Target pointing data
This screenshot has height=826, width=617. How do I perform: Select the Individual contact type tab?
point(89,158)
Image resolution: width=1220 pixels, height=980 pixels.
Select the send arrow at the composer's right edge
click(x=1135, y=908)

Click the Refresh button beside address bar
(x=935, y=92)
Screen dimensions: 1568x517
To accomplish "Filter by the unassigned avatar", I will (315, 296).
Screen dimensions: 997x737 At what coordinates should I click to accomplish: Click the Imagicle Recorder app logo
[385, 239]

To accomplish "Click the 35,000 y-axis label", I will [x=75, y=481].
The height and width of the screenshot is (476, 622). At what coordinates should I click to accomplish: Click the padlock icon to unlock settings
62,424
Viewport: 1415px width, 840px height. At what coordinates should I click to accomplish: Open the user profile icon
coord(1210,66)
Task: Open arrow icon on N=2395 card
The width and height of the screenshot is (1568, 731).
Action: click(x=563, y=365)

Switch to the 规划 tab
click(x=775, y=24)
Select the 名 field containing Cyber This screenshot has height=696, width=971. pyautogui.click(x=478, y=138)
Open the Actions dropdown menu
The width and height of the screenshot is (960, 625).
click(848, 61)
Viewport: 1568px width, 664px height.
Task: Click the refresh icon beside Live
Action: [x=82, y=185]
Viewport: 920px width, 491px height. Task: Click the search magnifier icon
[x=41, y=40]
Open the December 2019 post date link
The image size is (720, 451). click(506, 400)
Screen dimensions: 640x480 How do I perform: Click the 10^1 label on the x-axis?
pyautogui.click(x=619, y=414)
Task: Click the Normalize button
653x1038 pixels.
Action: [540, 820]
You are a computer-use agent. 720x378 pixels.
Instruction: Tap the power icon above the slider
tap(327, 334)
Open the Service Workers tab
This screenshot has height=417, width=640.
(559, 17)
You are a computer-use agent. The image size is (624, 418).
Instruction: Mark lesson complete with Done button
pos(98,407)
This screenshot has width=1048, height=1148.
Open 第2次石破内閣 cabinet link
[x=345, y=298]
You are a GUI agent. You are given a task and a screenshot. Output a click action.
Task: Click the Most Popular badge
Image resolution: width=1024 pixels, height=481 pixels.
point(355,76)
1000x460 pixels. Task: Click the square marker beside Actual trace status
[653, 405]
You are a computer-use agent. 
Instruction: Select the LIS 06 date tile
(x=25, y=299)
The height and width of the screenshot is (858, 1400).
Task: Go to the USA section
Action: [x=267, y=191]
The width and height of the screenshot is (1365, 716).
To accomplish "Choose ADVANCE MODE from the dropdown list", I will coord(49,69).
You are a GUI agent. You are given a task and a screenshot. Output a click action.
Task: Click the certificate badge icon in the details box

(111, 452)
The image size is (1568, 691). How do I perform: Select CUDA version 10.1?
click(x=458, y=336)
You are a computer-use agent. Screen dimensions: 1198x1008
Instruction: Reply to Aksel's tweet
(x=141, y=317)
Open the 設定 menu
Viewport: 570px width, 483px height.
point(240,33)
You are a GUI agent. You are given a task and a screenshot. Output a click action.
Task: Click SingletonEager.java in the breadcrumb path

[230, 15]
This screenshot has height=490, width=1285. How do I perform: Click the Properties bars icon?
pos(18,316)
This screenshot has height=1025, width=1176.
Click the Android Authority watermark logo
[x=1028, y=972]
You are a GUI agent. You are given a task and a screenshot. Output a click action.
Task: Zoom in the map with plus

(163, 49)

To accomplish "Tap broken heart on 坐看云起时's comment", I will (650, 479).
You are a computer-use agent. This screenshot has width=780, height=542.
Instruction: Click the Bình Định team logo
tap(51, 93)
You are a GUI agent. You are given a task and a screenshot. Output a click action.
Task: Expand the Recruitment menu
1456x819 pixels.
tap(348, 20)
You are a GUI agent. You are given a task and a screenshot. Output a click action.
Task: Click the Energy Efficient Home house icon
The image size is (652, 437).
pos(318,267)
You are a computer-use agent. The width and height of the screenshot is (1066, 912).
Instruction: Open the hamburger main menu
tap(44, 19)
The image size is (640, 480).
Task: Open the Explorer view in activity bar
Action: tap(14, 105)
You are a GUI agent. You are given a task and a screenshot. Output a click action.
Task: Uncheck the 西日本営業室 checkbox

» STATED PROBLEM
From the data above, pull out every line that contains the string "computer" and list those lines.

» PROBLEM SOLUTION
You are a computer-use agent. 720x378 pixels.
You are a computer-use agent. The image size is (624, 418).
You are a computer-use agent. 
You are a computer-use agent. Screen dimensions: 1198x1008
You are a computer-use agent. This screenshot has width=780, height=542.
You are a computer-use agent. The width and height of the screenshot is (1066, 912).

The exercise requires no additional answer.